Come sempre accade quando l’argomento riguarda la “famiglia
dei Samurai”, le collaborazioni sono tante, e la multinazionale al lavoro trova
naturale sbocco in un team work che risulta come sempre premiante.
È un lavoro fresco, che scorre, mai greve, vario, e la sua
collocazione d’ufficio nella casella del prog è d’obbligo, ma non appare determinante,
perché i cambi di umore (tempi e trame sonore) rendono questo disco molto
accessibile a chi richiede piacevolezza di fruizione, senza condizionamenti
alcuni.
L’ho ascoltato in anteprima, facilitato dalle note relative
al singolo pezzo, che propongo assieme al mio pensiero.
Si parte con “Arrival”, uno strumentale da tre
minuti scritto da Kimmo Pörsti che vede, oltre al drummer finlandese (in
questo caso anche alle tastiere), i connazionali Kari Riihimäki alla
chitarra e Otso Pakarinen alle tastiere.
Una sorta di intro, tanto per far comprendere a quali
atmosfere ci si deve abituare nei minuti a seguire, magia e ritmica ripetitiva
che avrebbero fatto felice Dario Argento.

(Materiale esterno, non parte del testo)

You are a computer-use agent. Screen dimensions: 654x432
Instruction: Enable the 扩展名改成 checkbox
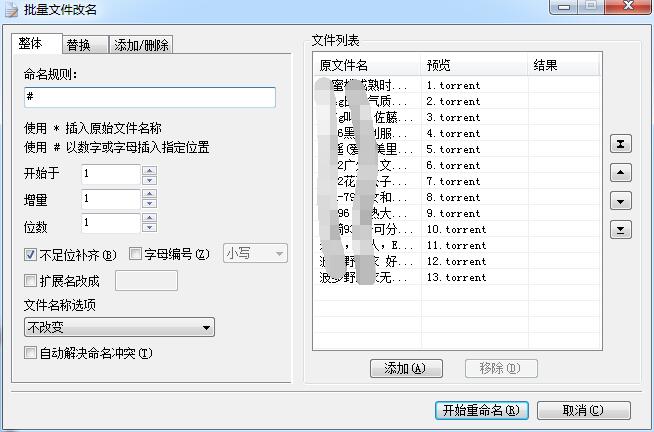click(x=31, y=281)
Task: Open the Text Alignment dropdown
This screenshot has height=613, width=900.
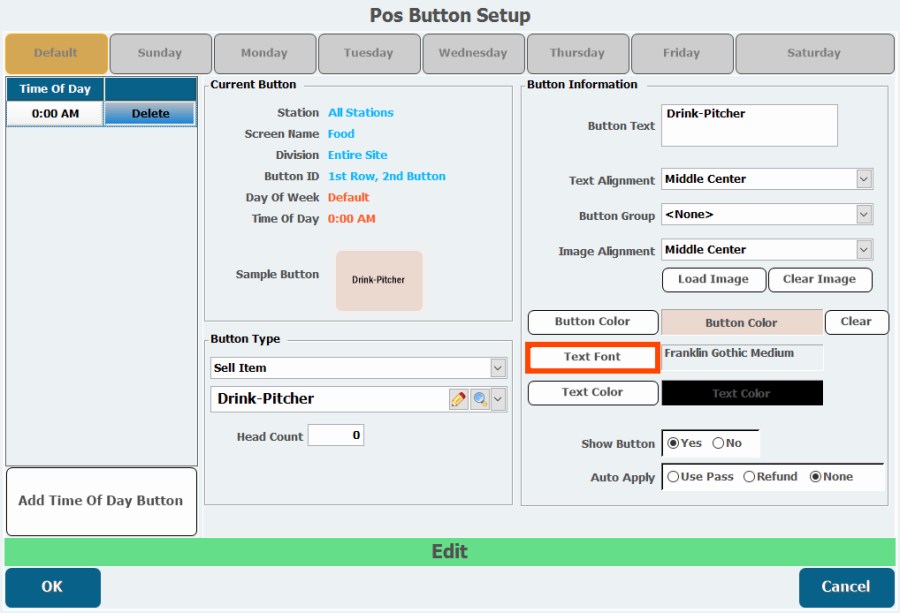Action: click(864, 179)
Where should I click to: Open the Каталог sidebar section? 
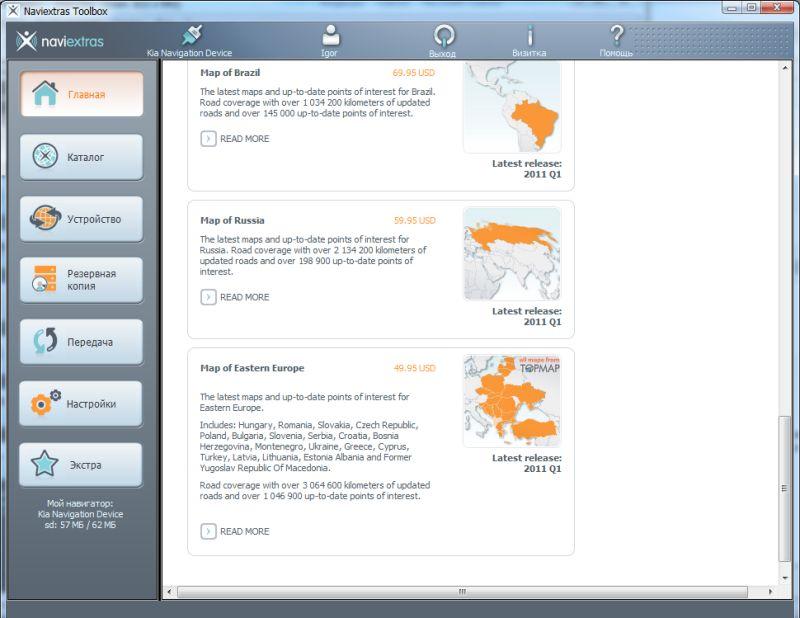(x=81, y=157)
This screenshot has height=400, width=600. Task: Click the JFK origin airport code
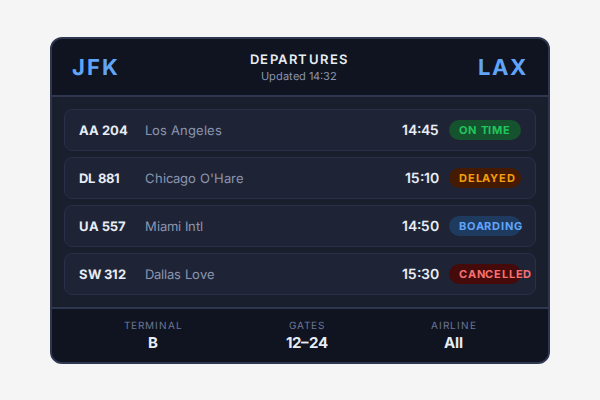(x=95, y=68)
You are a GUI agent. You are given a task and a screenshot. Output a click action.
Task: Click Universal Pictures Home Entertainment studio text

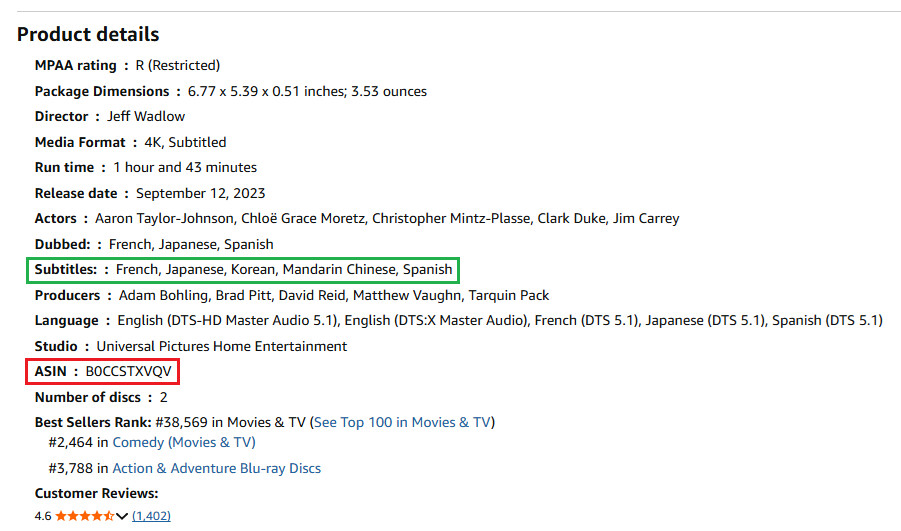coord(222,346)
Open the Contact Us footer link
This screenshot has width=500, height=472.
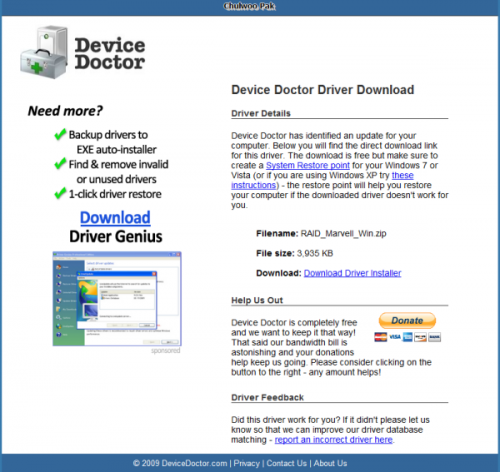[x=286, y=463]
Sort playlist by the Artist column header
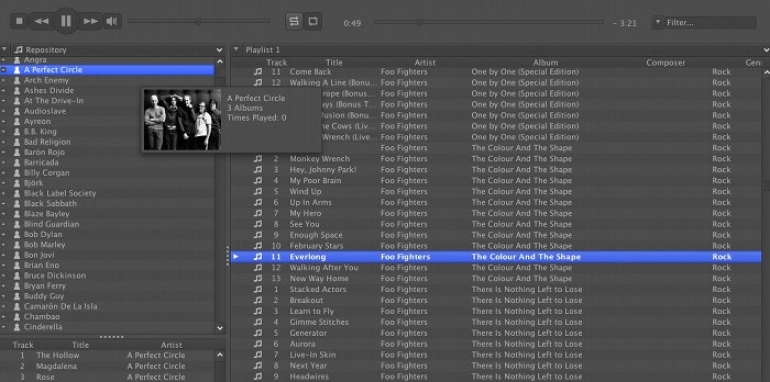This screenshot has height=382, width=770. pos(425,62)
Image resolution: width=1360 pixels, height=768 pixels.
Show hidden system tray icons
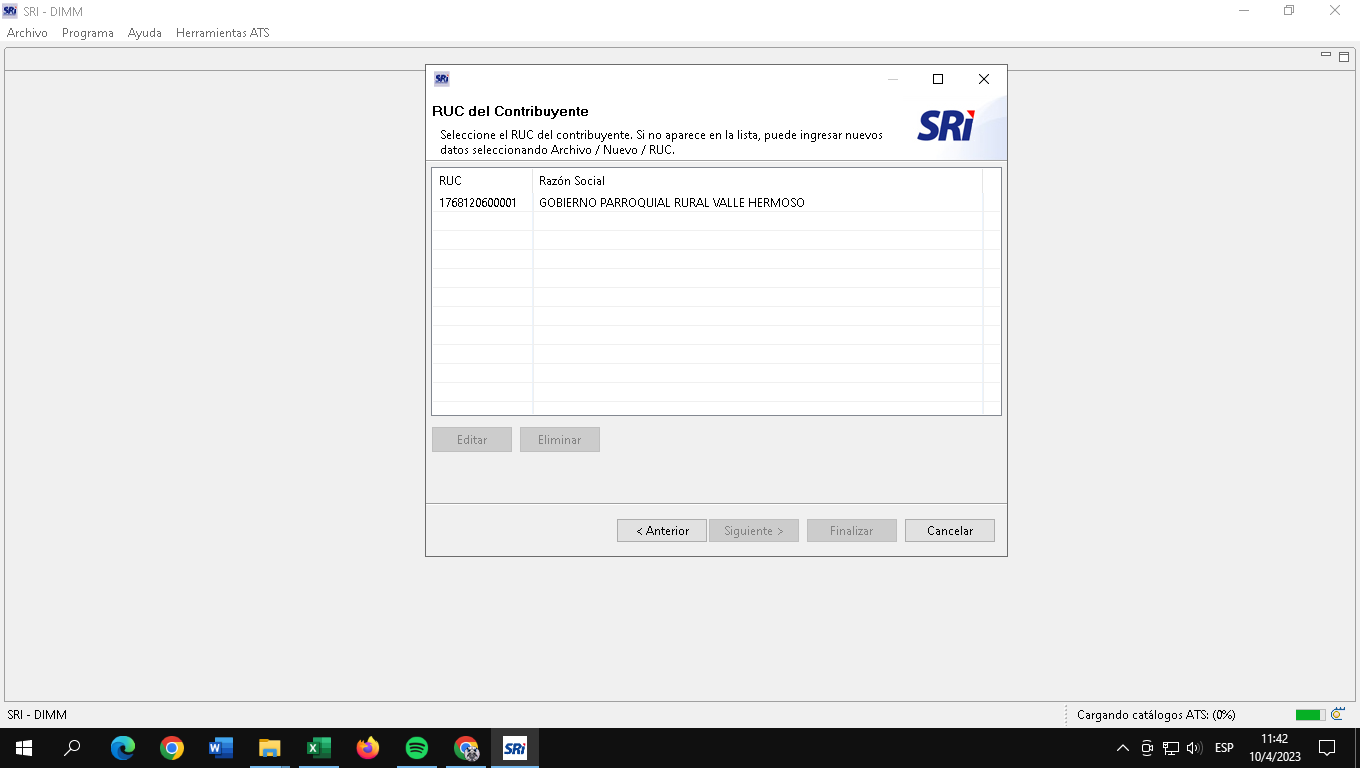pyautogui.click(x=1122, y=748)
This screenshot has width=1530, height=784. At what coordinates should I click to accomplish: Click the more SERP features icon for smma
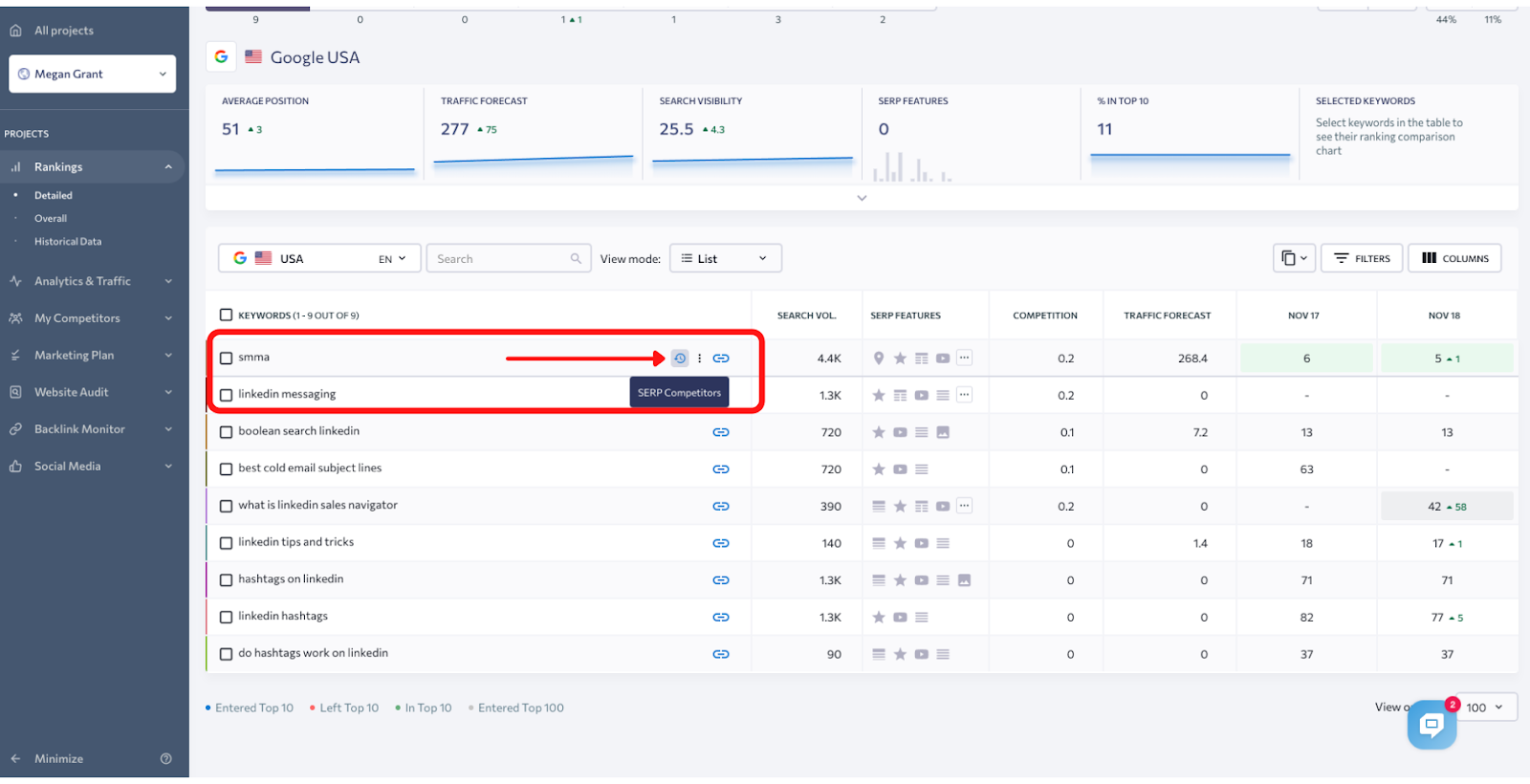click(964, 358)
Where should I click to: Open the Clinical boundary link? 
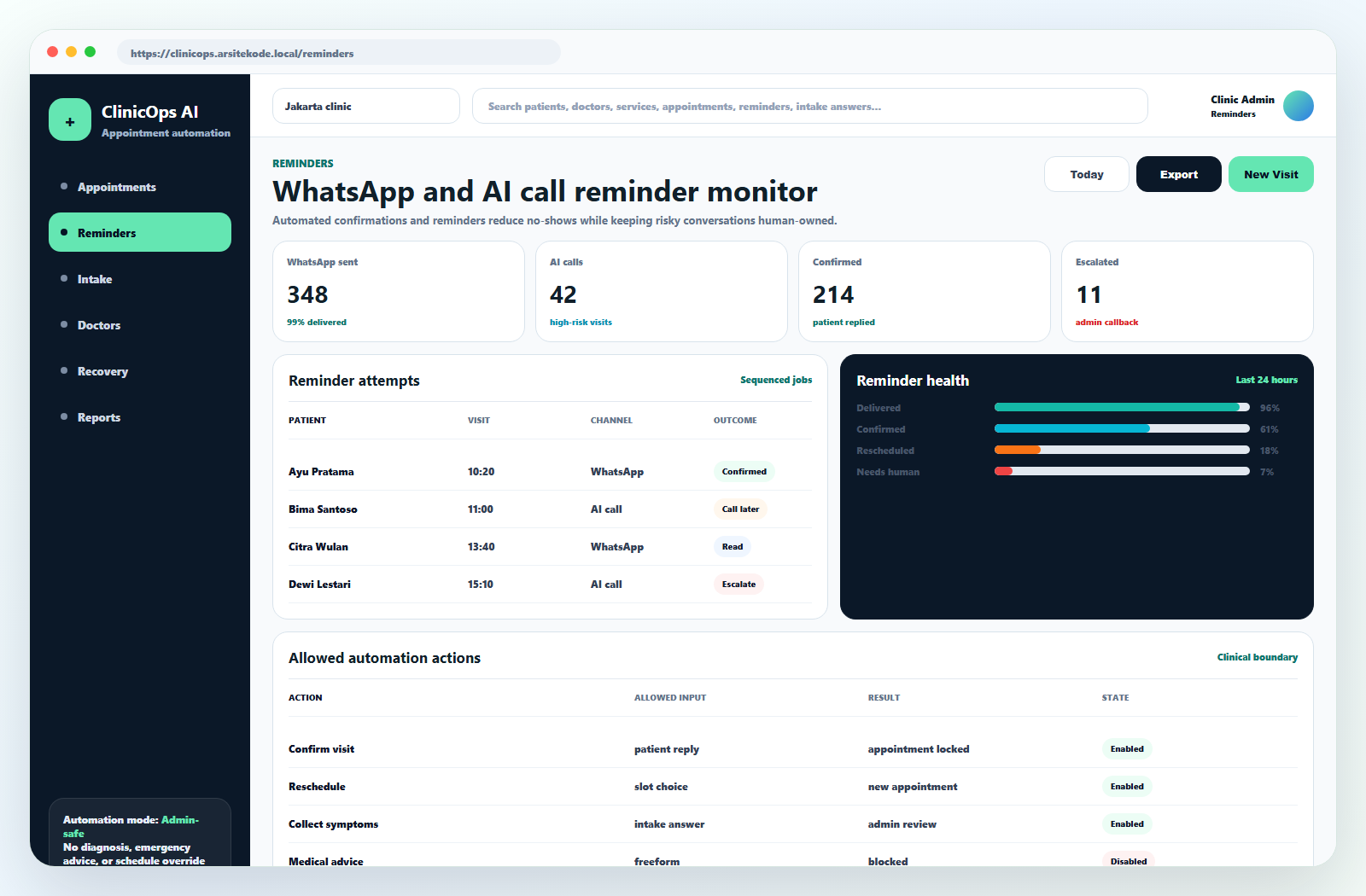[x=1258, y=657]
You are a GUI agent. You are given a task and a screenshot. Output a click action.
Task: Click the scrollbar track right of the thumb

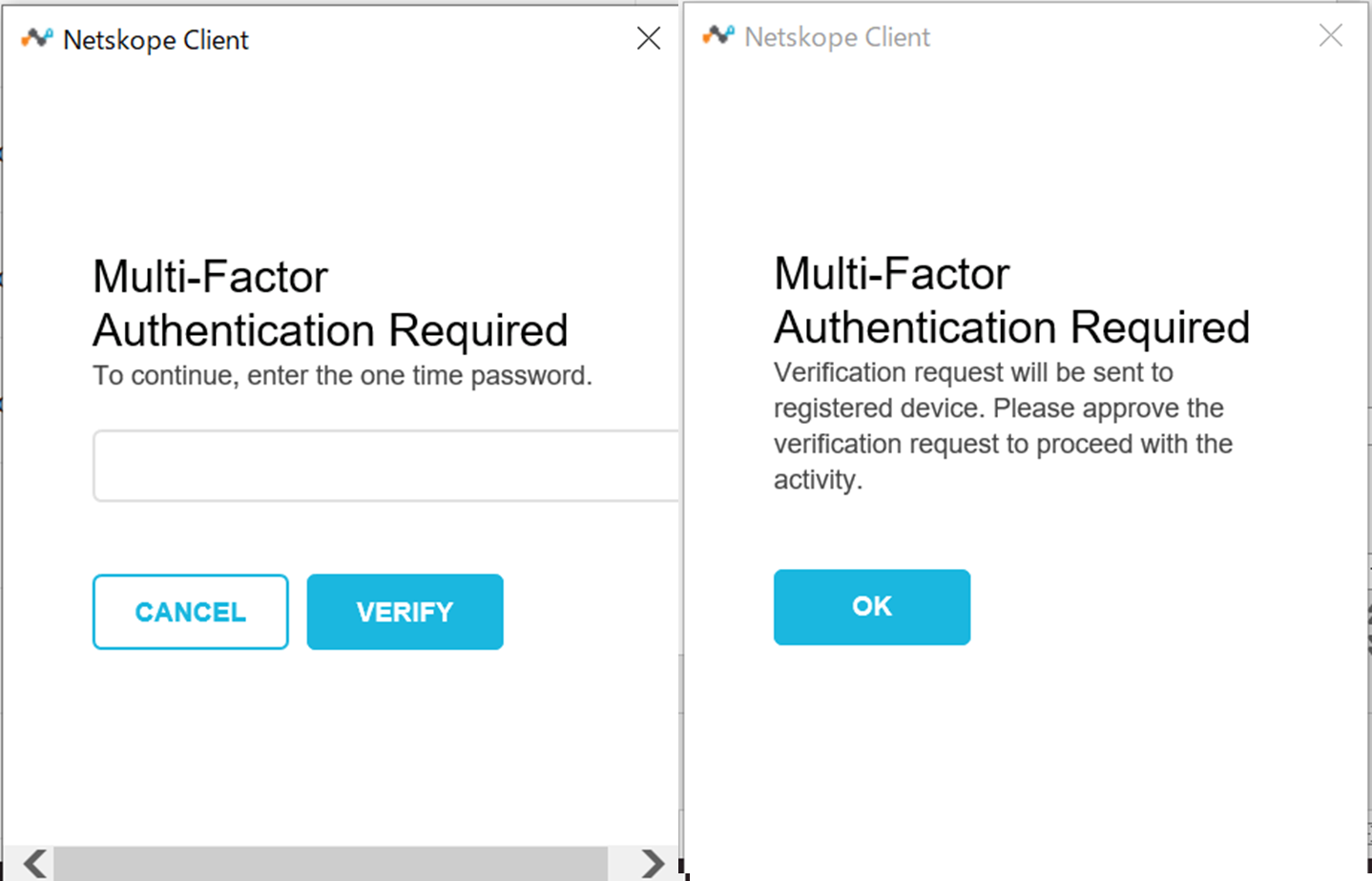point(622,863)
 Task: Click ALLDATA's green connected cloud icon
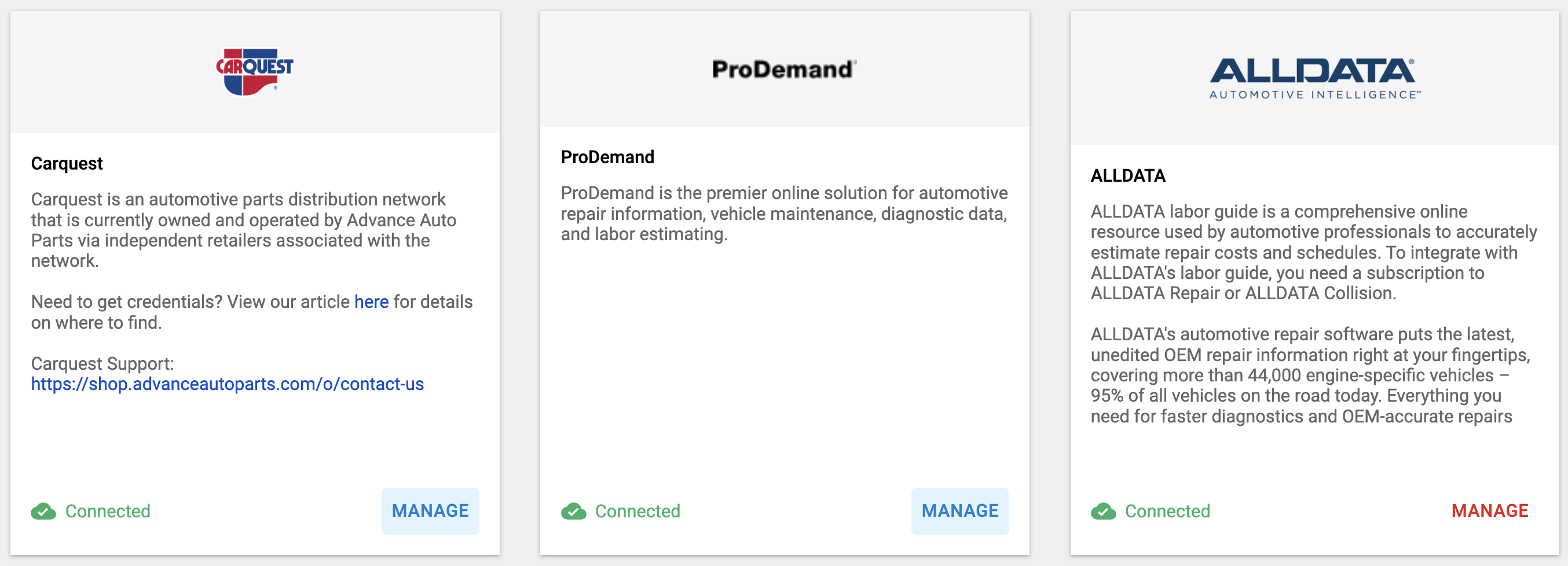tap(1103, 511)
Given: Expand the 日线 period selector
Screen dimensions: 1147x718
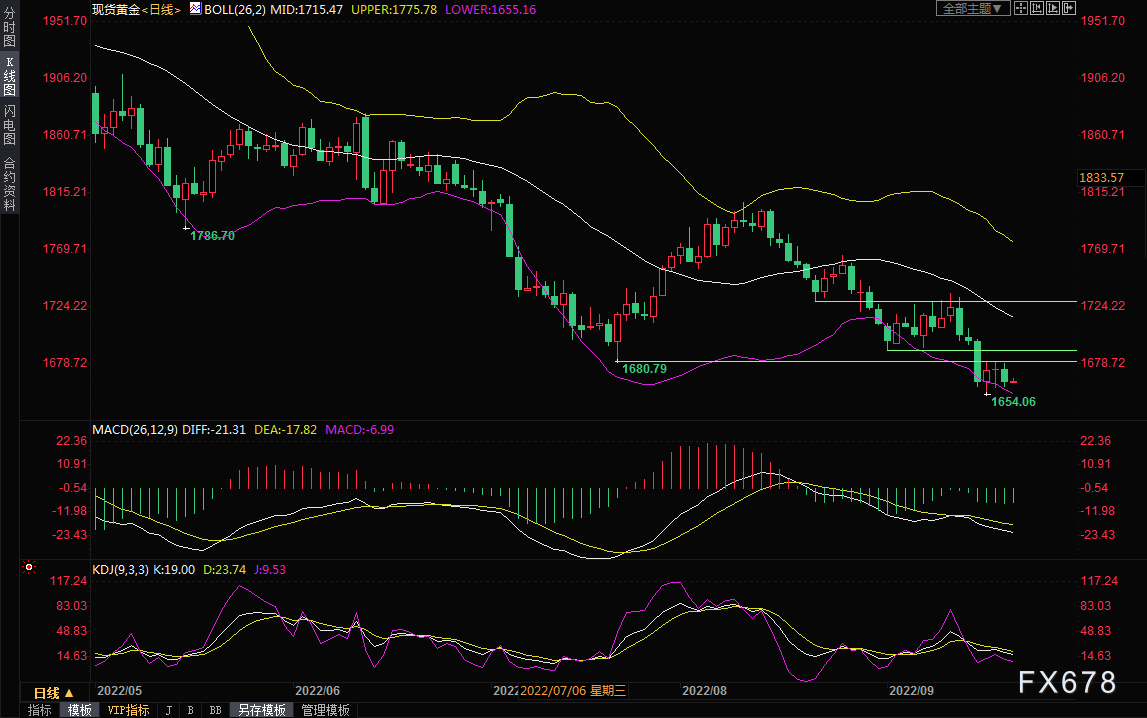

A seguire “Heaven's Gate” - oltre sei minuti -,
un altro strumentale scritto e arrangiato - e suonato alle tastiere - dallo
spagnolo Jose Manuel Medina, che vede il primo intervento di un
altro “samurai”, il bassista Marco Bernard che si affianca alla batteria
di Kimmo, alla chitarra “inglese” di Dave Bainbridge, al flauto
di Olli Jaakkola e al violino di Hitomi Iriyama.
Una marcetta solenne rappresenta la base di questo “classico”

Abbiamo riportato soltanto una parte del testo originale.